A Sebastopol hay truck driver and longtime California National Guard soldier was killed by a roadside bomb in Iraq, a Guard official said Thursday.

Sgt. 1st Class Michael Ottolini, 45, died in the explosion Wednesday as he was driving out of his base at Camp Anaconda, a sprawling U.S. military base about 50 miles north of Baghdad, family and friends said.

Described as a hard-working family man who loved serving his country, Ottolini was a member of the National Guard's 579th Engineer Battalion, headquartered in Santa Rosa.

Ottolini, who had served on a homeland security detail in Utah, came home earlier this year and almost immediately volunteered to go to Iraq with about 90 soldiers from a 579th company in Petaluma that left Sonoma County in March.

"The National Guard was his passion," said Rod McClintock, a lifelong friend who grew up with Ottolini in Guerneville.

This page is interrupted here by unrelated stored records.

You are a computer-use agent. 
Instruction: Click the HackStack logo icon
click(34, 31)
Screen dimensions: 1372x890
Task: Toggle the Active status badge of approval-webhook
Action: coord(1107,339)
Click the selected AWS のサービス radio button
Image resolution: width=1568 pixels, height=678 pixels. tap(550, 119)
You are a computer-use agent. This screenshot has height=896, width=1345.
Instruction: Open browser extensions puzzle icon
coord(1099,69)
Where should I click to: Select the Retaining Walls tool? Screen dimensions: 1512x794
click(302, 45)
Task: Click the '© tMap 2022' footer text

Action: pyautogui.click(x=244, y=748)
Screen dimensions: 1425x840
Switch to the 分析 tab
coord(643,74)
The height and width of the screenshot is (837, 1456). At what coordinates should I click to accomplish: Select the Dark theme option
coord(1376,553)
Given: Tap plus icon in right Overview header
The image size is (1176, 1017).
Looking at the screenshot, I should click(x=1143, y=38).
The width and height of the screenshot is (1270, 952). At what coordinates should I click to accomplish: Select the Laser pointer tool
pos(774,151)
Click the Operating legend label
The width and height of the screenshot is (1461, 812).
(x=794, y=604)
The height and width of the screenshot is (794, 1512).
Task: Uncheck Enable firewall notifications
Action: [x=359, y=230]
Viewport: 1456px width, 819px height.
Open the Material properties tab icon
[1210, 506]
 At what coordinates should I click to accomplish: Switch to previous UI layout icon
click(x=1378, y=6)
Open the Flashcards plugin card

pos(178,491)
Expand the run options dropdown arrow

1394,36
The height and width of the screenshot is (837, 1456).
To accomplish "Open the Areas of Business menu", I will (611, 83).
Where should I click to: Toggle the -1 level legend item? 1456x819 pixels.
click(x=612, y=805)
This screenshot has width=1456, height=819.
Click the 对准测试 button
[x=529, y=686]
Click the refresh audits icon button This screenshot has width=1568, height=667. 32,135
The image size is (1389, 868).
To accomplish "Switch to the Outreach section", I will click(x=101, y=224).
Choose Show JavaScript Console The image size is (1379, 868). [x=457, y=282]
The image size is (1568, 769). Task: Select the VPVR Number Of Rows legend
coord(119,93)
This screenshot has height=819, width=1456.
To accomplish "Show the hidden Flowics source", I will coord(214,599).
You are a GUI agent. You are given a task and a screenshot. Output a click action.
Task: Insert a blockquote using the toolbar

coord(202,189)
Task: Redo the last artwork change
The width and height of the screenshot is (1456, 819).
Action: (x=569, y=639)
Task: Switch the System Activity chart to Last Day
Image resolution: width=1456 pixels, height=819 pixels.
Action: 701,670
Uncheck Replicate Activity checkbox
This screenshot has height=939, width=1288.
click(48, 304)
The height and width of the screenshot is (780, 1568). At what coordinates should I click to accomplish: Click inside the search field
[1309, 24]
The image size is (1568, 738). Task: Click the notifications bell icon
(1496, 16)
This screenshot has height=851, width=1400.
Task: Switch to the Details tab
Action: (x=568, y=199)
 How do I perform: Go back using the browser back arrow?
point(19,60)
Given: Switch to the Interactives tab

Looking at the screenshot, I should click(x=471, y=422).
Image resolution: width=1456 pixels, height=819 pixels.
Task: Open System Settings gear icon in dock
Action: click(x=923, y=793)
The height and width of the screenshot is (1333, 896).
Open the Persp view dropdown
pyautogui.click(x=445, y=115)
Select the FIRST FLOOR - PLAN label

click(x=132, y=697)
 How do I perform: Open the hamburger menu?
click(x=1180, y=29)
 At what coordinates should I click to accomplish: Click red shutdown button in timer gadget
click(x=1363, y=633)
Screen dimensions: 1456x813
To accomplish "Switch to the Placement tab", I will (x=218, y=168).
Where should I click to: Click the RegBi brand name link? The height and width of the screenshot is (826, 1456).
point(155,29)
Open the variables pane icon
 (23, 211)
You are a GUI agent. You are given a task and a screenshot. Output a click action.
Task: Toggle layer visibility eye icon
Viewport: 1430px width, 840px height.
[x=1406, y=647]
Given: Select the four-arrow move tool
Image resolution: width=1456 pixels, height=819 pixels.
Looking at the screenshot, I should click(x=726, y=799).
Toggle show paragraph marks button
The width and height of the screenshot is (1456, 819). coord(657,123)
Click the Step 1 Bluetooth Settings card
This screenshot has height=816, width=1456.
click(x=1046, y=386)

"Mike was a great man," said McClintock's son, Jason McClintock, who drove hay trucks with Ottolini. "Very proud of his country and ready to die for his country."

Ottolini's wife, Sharon, and his children, Darrell and Stephanie, both in their late 20s, were in seclusion Thursday, friends said.

The Ottolinis were married while they were in high school, and Michael Ottolini went to work as a teenager at Noonan's Garage in Guerneville, Rod McClintock said.

Ottolini joined the 579th Engineer Battalion in 1979, the same unit in which his father, Dan Ottolini, had served.

"He was one of the most beloved guys in the unit," said a member of the 579th, who asked not to be identified.

Ottolini is the third man from Sonoma County to die in Iraq since the U.S.-led invasion began in March 2003.

Marine Lance Cpl. Patrick O'Day, 20, of Santa Rosa died March 25, 2003, when his tank overturned in the Euphrates River near Nasiriyah in the early days of the war in Iraq.

Former Army Ranger Sgt. Christian F. Kilpatrick, 25, was killed May 1 in an ambush near Tikrit while working as a civilian contractor on a security detail.

Born in Penngrove and schooled in San Rafael, Novato and Sacramento, Kilpatrick had served four years with the Rangers in Afghanistan and Iraq.

O'Day and Kilpatrick were buried with full military honors in Sonoma County.

Ottolini's body remained Thursday in Iraq, and funeral arrangements were pending, a National Guard official said.

Two other members of the 579th Engineer Battalion, neither from Sonoma County, were killed in June when their patrol was ambushed near Balad.

They were the first combat casualties in the history of the battalion, which was formed in 1946.

As a guardsman, Ottolini studied hard for tests to gain promotions, friends said. He participated in a road-building mission in Panama years ago and had helped flood-stricken residents of Guerneville, his hometown.

"He definitely loved what he did," Jason McClintock said.

Rod McClintock said he introduced Ottolini to hay truck driving years ago, and it became his life's work. Ottolini initially made long hauls for hay to Idaho, Utah and Colorado and coped with truck breakdowns on remote highways, McClintock said.

"Once you've hauled hay it's in your blood," he said.

For the past 10 years, Ottolini had driven a Peterbilt 18-wheeler for Southside Hay Co. in Cotati, said Nick Illia, father of the company's owner.

His hauls were mostly to the Sacramento Valley, enabling Ottolini to get home by the end of a day.

Rod McClintock said he was "devastated" by his friend's death. "It brings everything to a personal level," he said.

Just before Ottolini left for Iraq, he told Jason McClintock, "Right or wrong, I'm still going over there."

Since the war began, 1,155 U.S. troops have died in Iraq, including 877 in combat, according to the Associated Press. California has 137 war casualties, the most of any state. The figures do not include Ottolini's death.